Article Published on Times of Malta 13th March 2020 - The writing on the wall that collapsed - Sabine Agius Cabourdin
Buildings ought to collapse when there are earthquakes, tsunamis, hurricanes and other natural disasters. Yet, in Malta, buildings have been collapsing because standard procedures are not being followed. As a property lawyer mainly dealing with foreign clients seeking redress from Maltese developers, I have had to deal with several hardened bullies who have taken over this country.
The situation in the construction industry has now deteriorated to the extent that it has become a racket run by several cowboys. Of course, the flip side to this are the morally upright developers, who have contributed more than their fair share to the sector and to the Maltese economy. We cannot put all and sundry in the same basket.
I should point out that I am married to a property developer, which makes it more difficult for me to write this piece. However, he is one of the few with a social conscience. In this age of anything goes, everyone seems to be operating as a property developer. This has led to many amateur quality constructions, propelling disasters that should have been avoidable.
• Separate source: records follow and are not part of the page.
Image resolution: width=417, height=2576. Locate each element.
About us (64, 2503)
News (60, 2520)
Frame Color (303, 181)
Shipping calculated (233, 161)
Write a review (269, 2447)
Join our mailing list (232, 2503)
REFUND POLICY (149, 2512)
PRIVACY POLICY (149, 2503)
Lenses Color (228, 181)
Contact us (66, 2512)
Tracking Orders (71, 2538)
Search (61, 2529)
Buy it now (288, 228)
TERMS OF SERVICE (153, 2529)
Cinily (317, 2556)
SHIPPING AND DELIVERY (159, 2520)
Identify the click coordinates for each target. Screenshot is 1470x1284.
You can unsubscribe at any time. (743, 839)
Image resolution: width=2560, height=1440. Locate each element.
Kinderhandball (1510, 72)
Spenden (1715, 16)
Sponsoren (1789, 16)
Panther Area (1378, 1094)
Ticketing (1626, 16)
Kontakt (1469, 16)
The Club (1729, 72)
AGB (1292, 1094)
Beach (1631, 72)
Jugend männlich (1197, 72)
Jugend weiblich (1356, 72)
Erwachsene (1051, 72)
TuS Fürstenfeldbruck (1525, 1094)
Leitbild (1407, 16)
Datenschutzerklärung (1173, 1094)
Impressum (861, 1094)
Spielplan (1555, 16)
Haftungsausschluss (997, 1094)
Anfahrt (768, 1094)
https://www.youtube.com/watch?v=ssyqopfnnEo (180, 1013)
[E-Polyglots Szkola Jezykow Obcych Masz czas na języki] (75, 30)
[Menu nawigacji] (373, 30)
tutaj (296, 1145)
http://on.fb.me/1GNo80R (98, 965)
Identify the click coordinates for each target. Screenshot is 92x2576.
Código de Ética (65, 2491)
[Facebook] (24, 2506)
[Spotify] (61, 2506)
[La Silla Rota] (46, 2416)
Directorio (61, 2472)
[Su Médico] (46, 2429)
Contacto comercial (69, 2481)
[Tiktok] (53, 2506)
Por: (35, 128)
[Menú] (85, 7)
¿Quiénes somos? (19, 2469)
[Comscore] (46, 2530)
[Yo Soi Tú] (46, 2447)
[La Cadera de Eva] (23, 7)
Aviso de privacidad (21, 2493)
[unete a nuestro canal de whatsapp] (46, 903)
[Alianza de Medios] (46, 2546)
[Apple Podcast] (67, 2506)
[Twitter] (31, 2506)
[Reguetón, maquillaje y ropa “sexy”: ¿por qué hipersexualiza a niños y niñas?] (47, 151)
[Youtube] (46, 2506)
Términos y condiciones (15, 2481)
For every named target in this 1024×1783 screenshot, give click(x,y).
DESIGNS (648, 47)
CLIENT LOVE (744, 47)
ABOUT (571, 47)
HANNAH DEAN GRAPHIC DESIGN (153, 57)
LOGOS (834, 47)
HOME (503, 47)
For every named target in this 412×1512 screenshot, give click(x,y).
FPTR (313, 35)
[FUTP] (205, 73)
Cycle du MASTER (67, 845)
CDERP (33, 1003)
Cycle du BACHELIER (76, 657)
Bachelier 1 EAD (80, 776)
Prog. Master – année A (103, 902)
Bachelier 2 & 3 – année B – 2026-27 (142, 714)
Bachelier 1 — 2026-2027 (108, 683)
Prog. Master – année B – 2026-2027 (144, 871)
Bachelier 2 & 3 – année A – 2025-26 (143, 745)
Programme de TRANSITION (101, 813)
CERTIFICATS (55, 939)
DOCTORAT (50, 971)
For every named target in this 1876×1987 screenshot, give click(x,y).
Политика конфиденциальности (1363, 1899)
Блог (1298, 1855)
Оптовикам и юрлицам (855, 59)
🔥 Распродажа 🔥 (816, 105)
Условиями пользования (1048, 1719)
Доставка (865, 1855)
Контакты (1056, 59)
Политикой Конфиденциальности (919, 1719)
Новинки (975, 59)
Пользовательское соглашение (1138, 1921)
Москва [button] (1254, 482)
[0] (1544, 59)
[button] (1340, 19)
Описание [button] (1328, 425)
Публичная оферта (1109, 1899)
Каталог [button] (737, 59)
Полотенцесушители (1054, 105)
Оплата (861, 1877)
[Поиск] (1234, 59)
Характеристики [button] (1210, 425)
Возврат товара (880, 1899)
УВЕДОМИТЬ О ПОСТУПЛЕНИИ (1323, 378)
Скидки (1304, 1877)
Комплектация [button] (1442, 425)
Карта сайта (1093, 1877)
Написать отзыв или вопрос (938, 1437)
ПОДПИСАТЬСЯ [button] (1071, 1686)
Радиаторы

In June of last year, Legal Notice 136/2019 was hastily enacted carbon copying previous legal notices with a few exceptions, notably the introduction of the site technical officer (previously project manager) further requiring the STO to be an architect. This new legal notice was implemented to give the impression that something was being done to rectify the building situation that spiralled into total anarchy that culminated in the collapse of two buildings.
A five-day consultation process made a mockery of highly important policy decisions that were in dire need of a total overhaul. NGOs and some MPs from the opposition tried to submit opinions, but these were totally ignored.
Fast forward eight months, and the government has done nothing to enforce the LN regulations – it has done nothing to inspire a sense of responsibility or respect within the development community to adhere to rules and regulations. With the way practices have been neglected, the writing was on the wall, and tragic accidents such as the recent catastrophe became not a matter of if, but when.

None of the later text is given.